Les accidents la circulation sont régis par une loi spéciale, exclusive du droit commun de la responsabilité civile, appelée loi « Badinter ». Depuis son adoption le 5 juillet 1985, elle a donné lieu à beaucoup de décisions de justice qui ont fait évoluer son champ d’action et ses modalités d’application, toujours dans le sens le plus favorable aux victimes.
Précisions ici que cette loi n’instaure pas un régime de responsabilité mais pose un principe général d’indemnisation. Dès lors, l’enjeu n’est pas de désigner le ou les responsables de l’accident, mais de déterminer le droit à indemnisation des victimes, selon qu’elles étaient ou non conductrices des véhicule impliqués.
Pour les passagers ou les piétons, la loi prévoit une indemnisation intégrale des préjudices sauf en cas de faute inexcusable et seulement si cette faute est la cause exclusive de l’accident. On entend par faute inexcusable, « la faute volontaire d’une exceptionnelle gravité exposant sans raison valable son auteur à un danger dont il aurait dû avoir conscience ».
Elle est rarement retenue et les espèces qui l’ont caractérisée renvoient toutes à des circonstances exceptionnelles et particulièrement graves (ex : piéton ivre (3,40 g/l) qui, de nuit, hors agglomération, avait heurté un véhicule en sautant par-dessus un accotement bordant la voie de circulation).
Les conducteurs bénéficient d’un régime moins favorable puisqu’une faute simple suffit à limiter, et même dans certains cas exclure, leur droit à indemnisation.
La jurisprudence ne retient toutefois que les fautes qui ont contribué à la réalisation de l’accident. La précision, consacrée par deux arrêts rendus par l’assemblée plénière de la Cour de cassation le 6 avril 2007, est d’importance puisqu’elle impose non seulement la démonstration d’un comportement fautif, mais exige aussi la preuve d’un lien de causalité entre cette faute et le dommage tel qu’il s’est réalisé. Les faits qui ont conduit à la saisine de l’assemblée plénière illustrent parfaitement les enjeux. Les deux affaires mettaient en scène un motard qui avait été victime d’un accident de la circulation impliquant un automobiliste. L’assureur de ce dernier contestait le droit à indemnisation du motard au motif qu’il conduisait, au moment de l’accident, avec un taux d’alcoolémie supérieur à la limite légale. Le déroulement de l’accident ne révélait pourtant pas de faute de conduite du motard. La question se posait alors de savoir si le fait de conduire avec un taux d’alcool dans le sang supérieur à celui prévu par le code de la route était, à lui seul, constitutif d’une faute permettant de réduire le droit à indemnisation du conducteur victime.

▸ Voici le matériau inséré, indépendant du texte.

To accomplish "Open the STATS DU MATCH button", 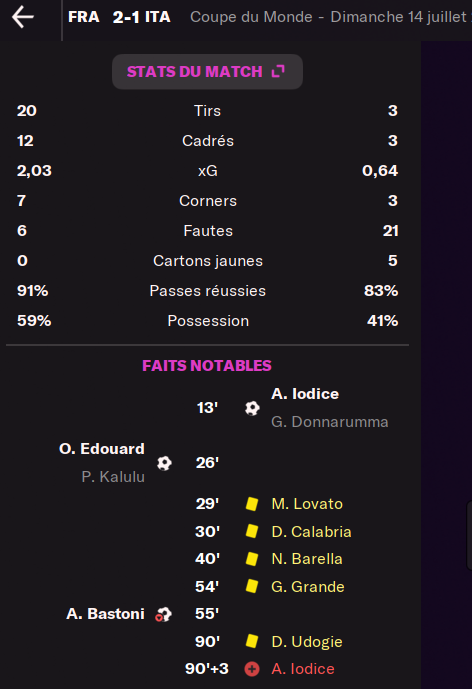I will pos(207,72).
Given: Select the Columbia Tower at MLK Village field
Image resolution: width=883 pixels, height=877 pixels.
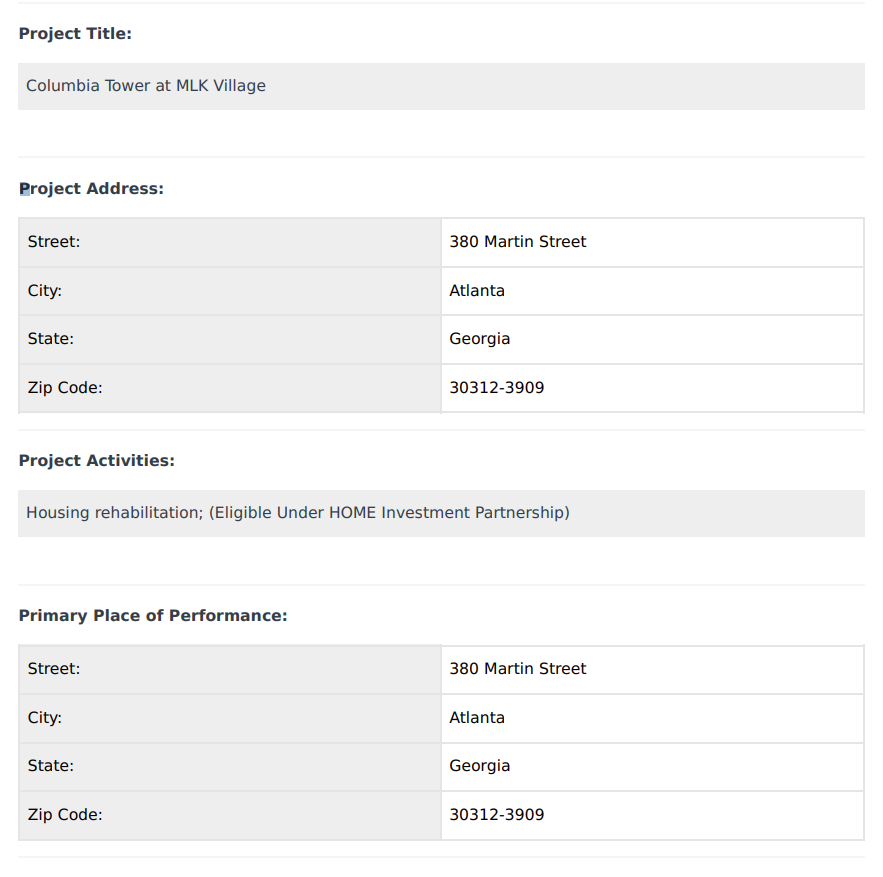Looking at the screenshot, I should [x=441, y=86].
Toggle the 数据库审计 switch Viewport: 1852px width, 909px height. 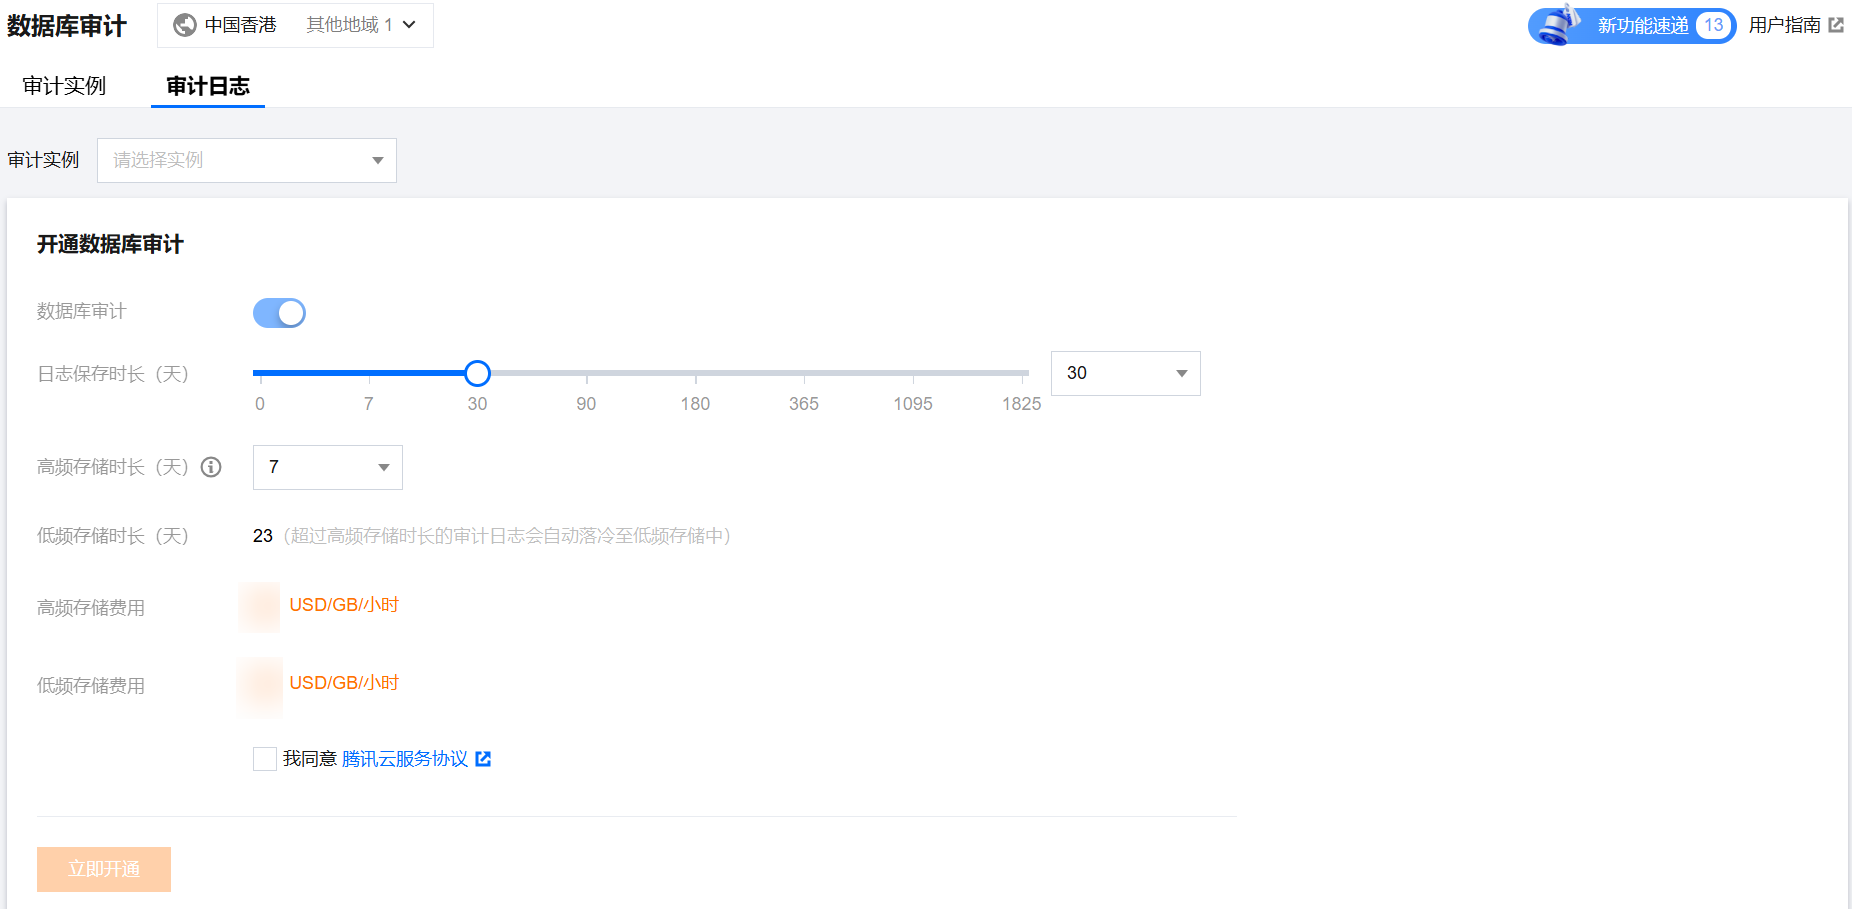(x=279, y=313)
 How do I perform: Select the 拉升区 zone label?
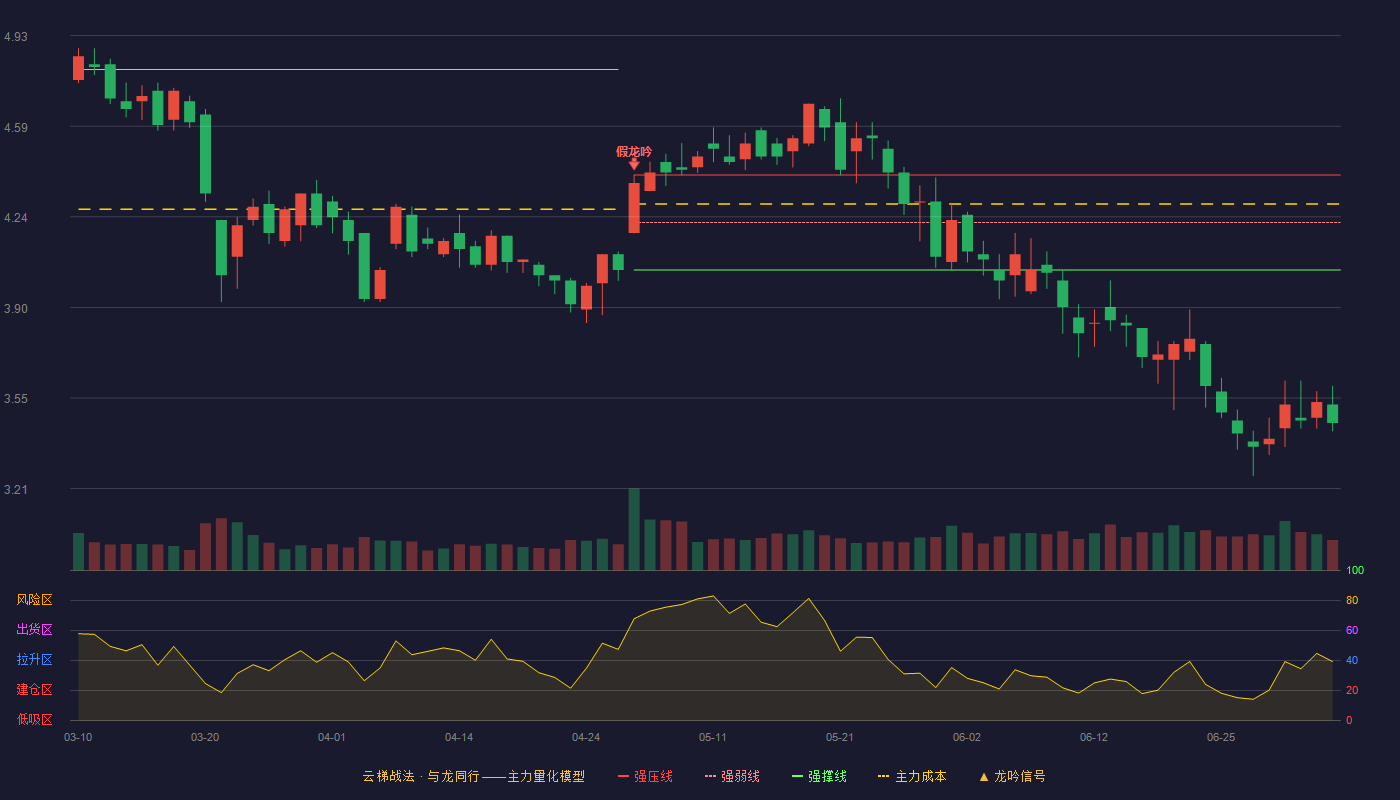coord(35,660)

Les juges, approuvés par la Haute juridiction, ont répondu par la négative. Ainsi, l’alcoolémie des deux motards n’ayant pas contribué à la réalisation de l’accident, leur droit à indemnisation fut de 100 %.
En fin d’année 2007, dans son rapport d’activités, la Cour a tenu à préciser que la position adoptée ne devait pas « être interprétée comme une quelconque complaisance avec des comportements irresponsables de certains automobilistes ni comme la négation de l’étiologie des accidents de la route qui démontre le rôle déterminant de l’alcool ou des stupéfiants » mais répondait à la logique indemnitaire de la loi. Ca méritait d’être rappelé.
Ainsi, lorsqu’on est malheureusement victime d’un accident de la circulation, il faut avoir à l’esprit que la loi accorde par défaut un droit à indemnisation intégral, à charge pour la partie adverse de légitimer la réduction ou l’exclusion de votre indemnisation en démontrant que vous avez commis une faute qui a contribué à la réalisation de l’accident. Cette faute ne se présume pas. Elle doit reposer sur des éléments concrets et dépasser les clichés du « motard qui roule trop vite ».
Ne vous laissez donc pas imposer les barèmes que les assureurs tentent de vous imposer, s’ils vous sont défavorables. Ils proviennent de conventions que les assureurs ont signées entre eux et qui ne vous sont donc pas opposables.
Sachez également que votre faute éventuelle doit être appréciée sans que le comportement du conducteur adverse soit pris en considération. _ Pour être efficace, votre défense ne doit donc pas se borner à mettre en cause l’autre conducteur. Seul votre comportement compte dans l’appréciation de votre droit à indemnisation.
A retenir :
* pour déterminer la prise en charge des préjudices subis par les victimes, on ne raisonne pas en terme de « responsabilités » mais en terme de « droit à indemnisation ».
* pour remettre en cause l’indemnisation intégrale des préjudices du conducteur victime, sa faute doit avoir contribué à la réalisation de l’accident.
* le droit à indemnisation du conducteur victime s’apprécie sans tenir compte du comportement des conducteurs des autres véhicules impliqués.